▸ AIM OF THE EXERCISE
Copy the lines of the records below word for word, starting at the line that contains "Weiterlesen (1080, 249)" and ending at the line that contains "Cookie-Richtlinie (EU) (220, 419)", both included.

▸ TASK MATERIAL
"""
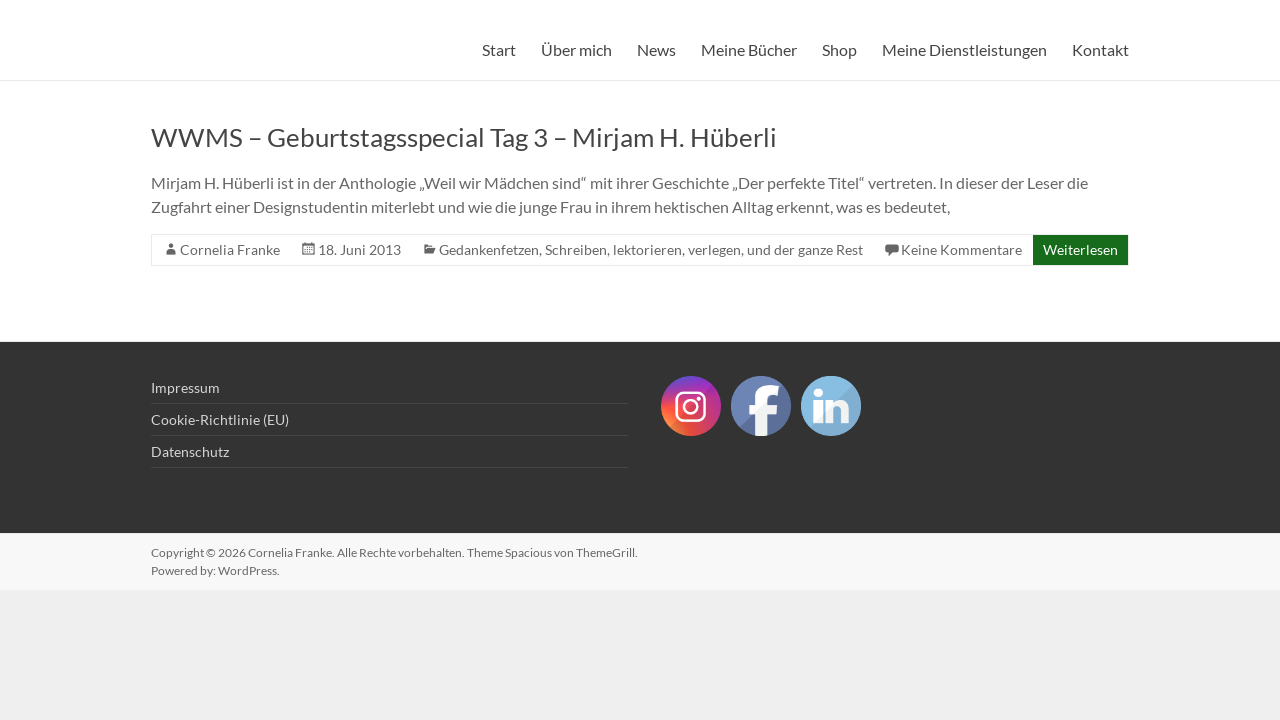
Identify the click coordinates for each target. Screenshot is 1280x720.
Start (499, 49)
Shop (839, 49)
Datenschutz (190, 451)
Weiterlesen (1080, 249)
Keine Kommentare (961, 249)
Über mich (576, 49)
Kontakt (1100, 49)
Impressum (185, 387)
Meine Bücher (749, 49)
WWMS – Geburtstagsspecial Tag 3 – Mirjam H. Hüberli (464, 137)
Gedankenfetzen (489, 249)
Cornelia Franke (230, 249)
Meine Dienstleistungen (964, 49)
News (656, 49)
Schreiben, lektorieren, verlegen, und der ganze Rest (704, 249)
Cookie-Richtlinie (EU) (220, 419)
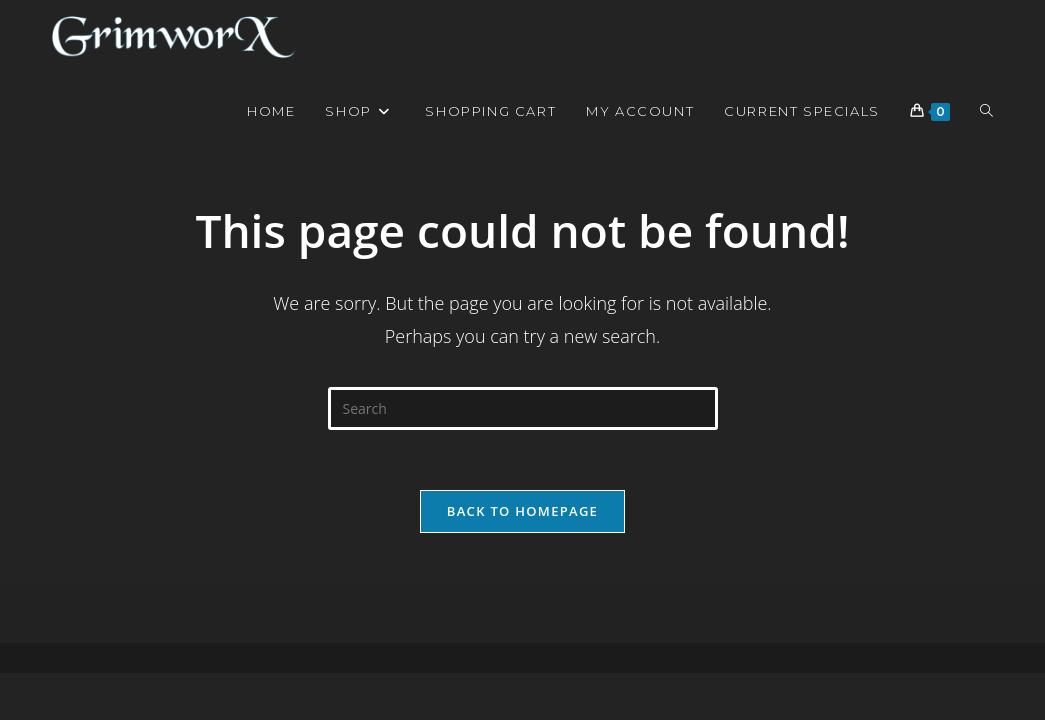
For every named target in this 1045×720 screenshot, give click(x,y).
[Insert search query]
"""
"""
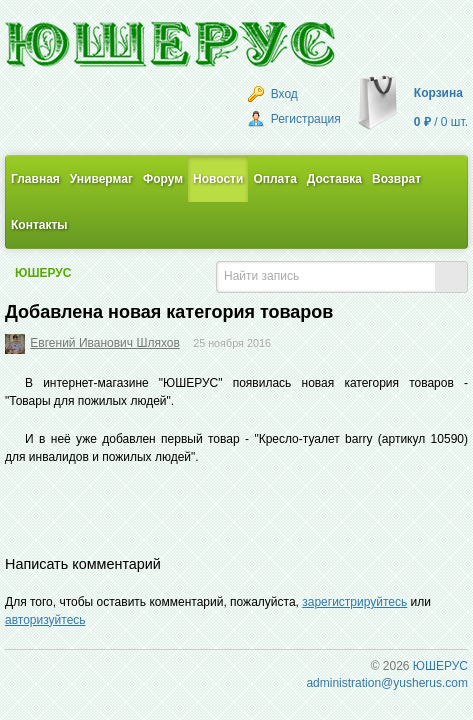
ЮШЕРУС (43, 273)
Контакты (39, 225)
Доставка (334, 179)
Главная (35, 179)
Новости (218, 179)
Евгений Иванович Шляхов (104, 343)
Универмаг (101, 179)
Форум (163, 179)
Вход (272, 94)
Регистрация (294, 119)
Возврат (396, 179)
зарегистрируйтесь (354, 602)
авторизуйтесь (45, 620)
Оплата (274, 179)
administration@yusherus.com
"""
"""
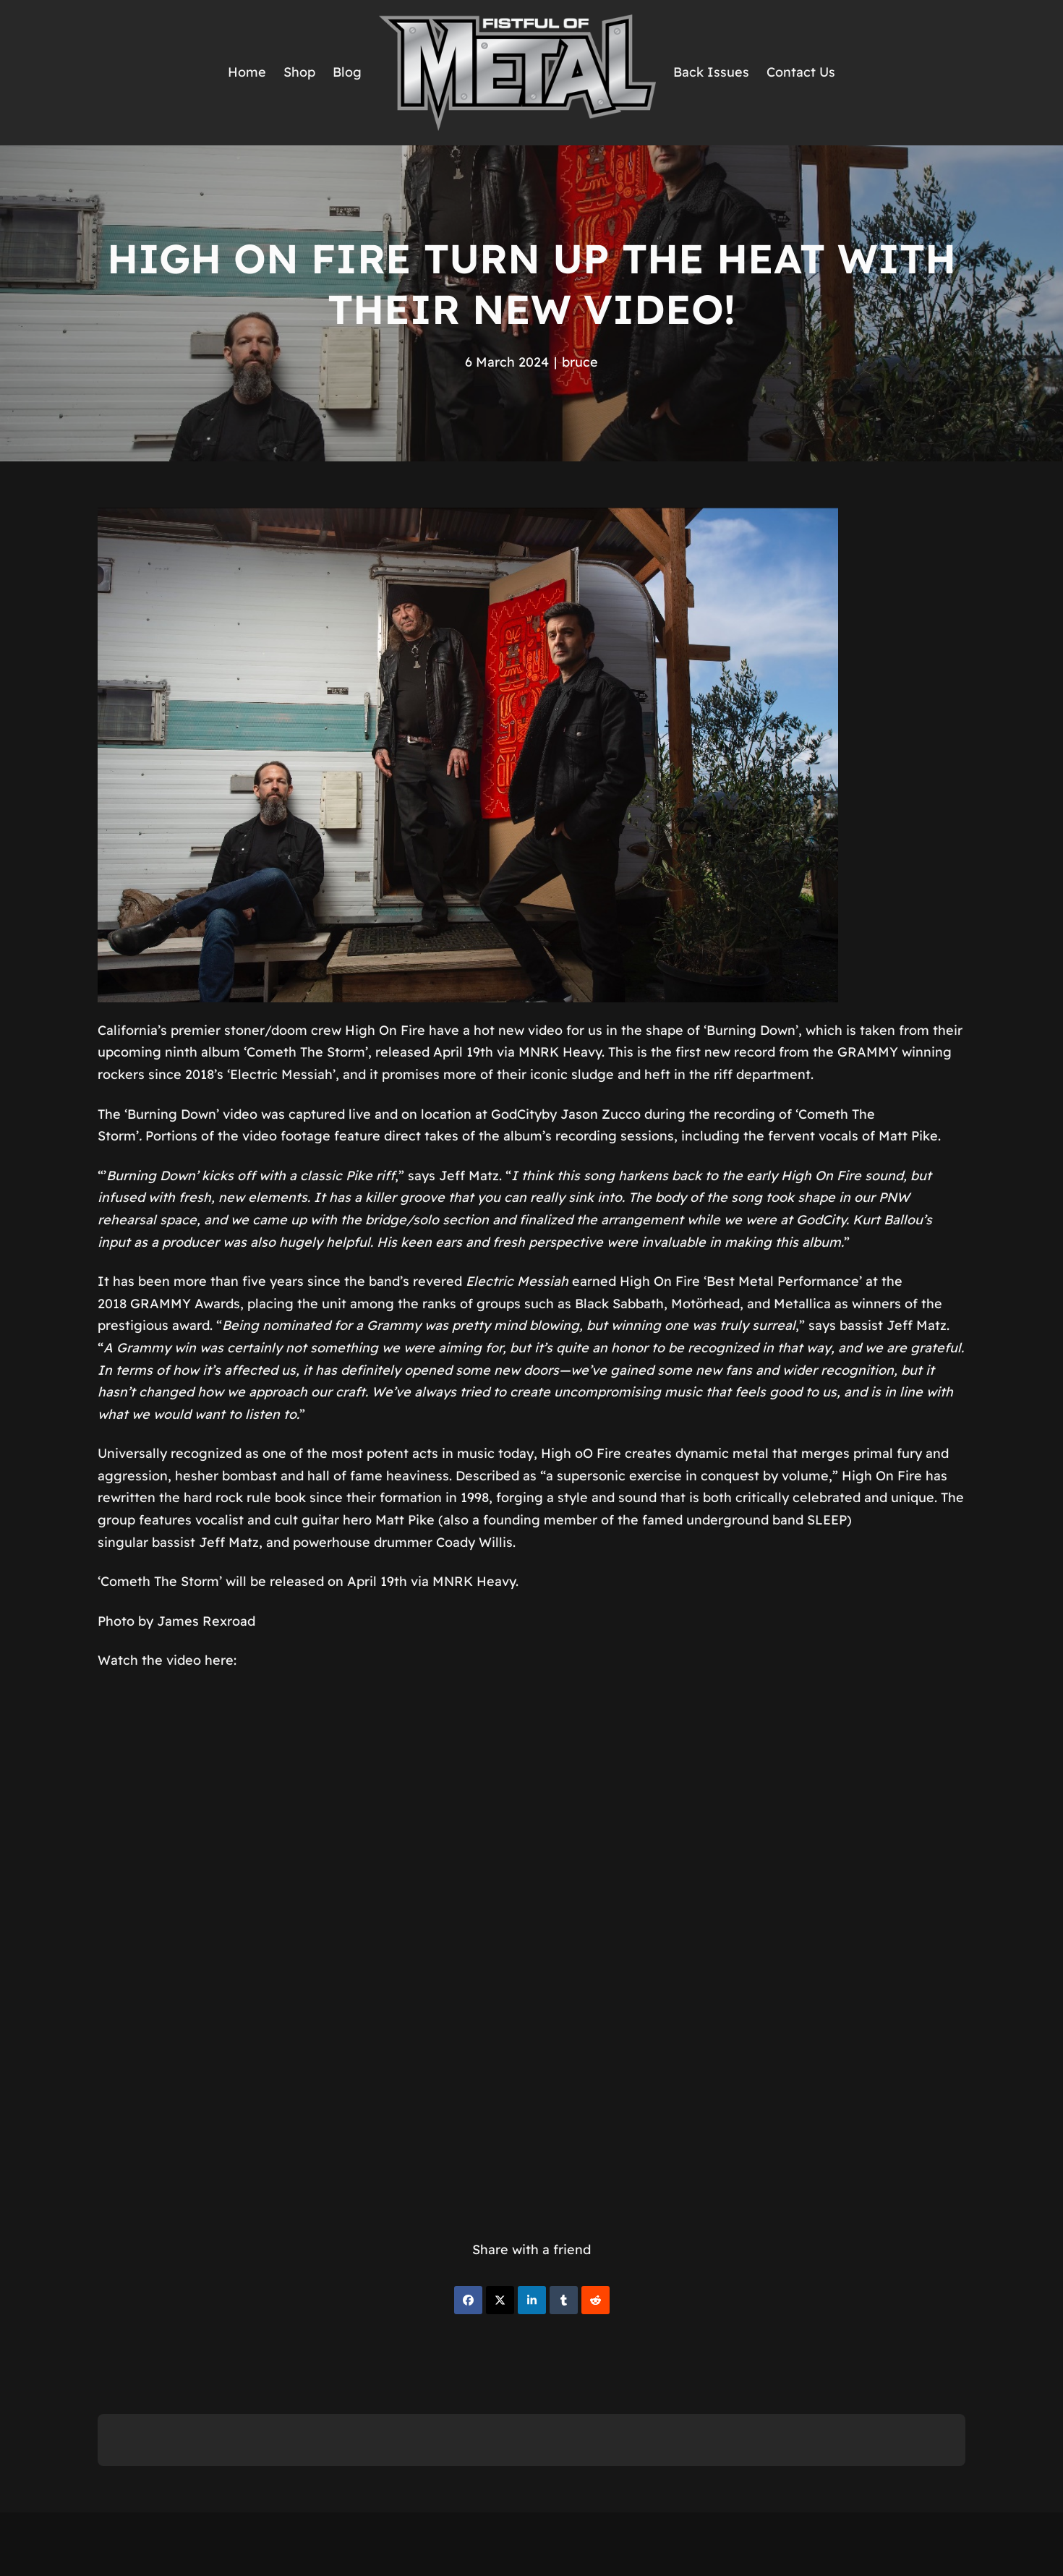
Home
"""
▸ COMPLETE ANSWER
Weiterlesen (1080, 249)
Keine Kommentare (961, 249)
Über mich (576, 49)
Kontakt (1100, 49)
Impressum (185, 387)
Meine Bücher (749, 49)
WWMS – Geburtstagsspecial Tag 3 – Mirjam H. Hüberli (464, 137)
Gedankenfetzen (489, 249)
Cornelia Franke (230, 249)
Meine Dienstleistungen (964, 49)
News (656, 49)
Schreiben, lektorieren, verlegen, und der ganze Rest (704, 249)
Cookie-Richtlinie (EU) (220, 419)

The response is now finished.